On the corner of Wyckoff Avenue and Suydam Street stands a gallery space called Norte Maar. The window, which takes up the majority of the storefront, is slightly obscured by a twisted chain-link fence protecting the little house from harm. On Sunday, the glass was lined with speakers, out of which music and poetry leaked out onto the sidewalk, out into the street and down the block, sound echoing between the gallery and the row houses, the parked cars and passersby. The installation, entitled Transmitted, involved nine performers, standing inside the gallery space-turned-recording studio and performing for a small audience assembled on the sidewalk, peering through the glass, systematically breaking down borders and eliminating the divide between public and private space.
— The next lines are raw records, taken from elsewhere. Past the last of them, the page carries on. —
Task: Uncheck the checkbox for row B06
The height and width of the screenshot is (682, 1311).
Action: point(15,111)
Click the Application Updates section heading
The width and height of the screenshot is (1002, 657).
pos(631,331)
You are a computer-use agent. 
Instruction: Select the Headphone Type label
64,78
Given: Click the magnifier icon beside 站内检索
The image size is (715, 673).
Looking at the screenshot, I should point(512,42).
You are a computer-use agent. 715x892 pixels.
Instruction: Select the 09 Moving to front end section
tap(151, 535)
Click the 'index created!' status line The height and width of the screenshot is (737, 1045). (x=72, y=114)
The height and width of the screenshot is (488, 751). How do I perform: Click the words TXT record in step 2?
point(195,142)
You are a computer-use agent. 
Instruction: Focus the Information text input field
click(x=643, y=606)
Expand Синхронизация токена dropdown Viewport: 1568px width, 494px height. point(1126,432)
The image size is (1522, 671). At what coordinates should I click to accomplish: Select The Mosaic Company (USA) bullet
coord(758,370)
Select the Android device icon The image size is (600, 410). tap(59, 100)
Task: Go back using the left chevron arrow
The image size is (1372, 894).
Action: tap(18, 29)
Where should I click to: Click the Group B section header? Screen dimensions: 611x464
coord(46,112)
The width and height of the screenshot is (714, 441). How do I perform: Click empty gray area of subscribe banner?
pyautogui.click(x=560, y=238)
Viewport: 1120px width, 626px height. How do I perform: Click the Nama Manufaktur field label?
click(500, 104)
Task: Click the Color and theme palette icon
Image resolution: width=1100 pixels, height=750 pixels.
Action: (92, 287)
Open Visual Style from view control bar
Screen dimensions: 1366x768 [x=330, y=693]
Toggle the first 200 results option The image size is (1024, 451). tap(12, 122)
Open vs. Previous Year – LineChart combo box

“So often arts are put on display in big white spaces like museums and it can be daunting and not very encouraging,” said Jason Andrews, founder of Norte Maar. “But with something like Transmitted, it becomes impossible not to become an unexpected audience member, because we’ve lined speakers along Wyckoff Avenue and are physically blasting it into the neighborhood.”
Paul D’Agostino, one of the Transmitted participants, read original translations of two poems, one by an Italian poet, and the other by a Puerto Rican poet—both demographics that used to populate the Bushwick area—in an effort to linguistically engage the community.
“If we are projecting this project into the streets, it should reflect the community that exists out there,” D’Agostino said. “This is a small attempt to communicate through language a certain sense of the historical vicissitude of this neighborhood. I want to engage passersby, and break down the language barrier.”
Similarly, musician Andrew Hurst expressed the importance of breaking down physical boundaries between inside and outside, safety and danger, public and private, especially in a neighborhood like Bushwick, considered by so many to be unseemly, unfriendly and largely inappropriate for such a sophisticated and burgeoning art scene.
“It’s funny, usually people are scared that criminals will break into their apartments, but this installation is the exact opposite,” Hurst said. “It’s people inviting strangers into their space, everything is out in the open. It’s like an inverted poetry reading.”
At times, the Transmitted installation was interrupted by waves of feedback, which was perhaps the most fitting element of all—a screeching reminder that, in the end, the SITE festival and Arts in Bushwick in general is a truly grassroots effort.
“We want to create unique performances in unusual spaces. In most cases, we can’t rent theaters or galleries, so we come up with concepts of bringing art to the public in very imaginative way,” Andrews said. “It’s all about developing the community beyond just the artists, living in their big lofts. It’s total community integration.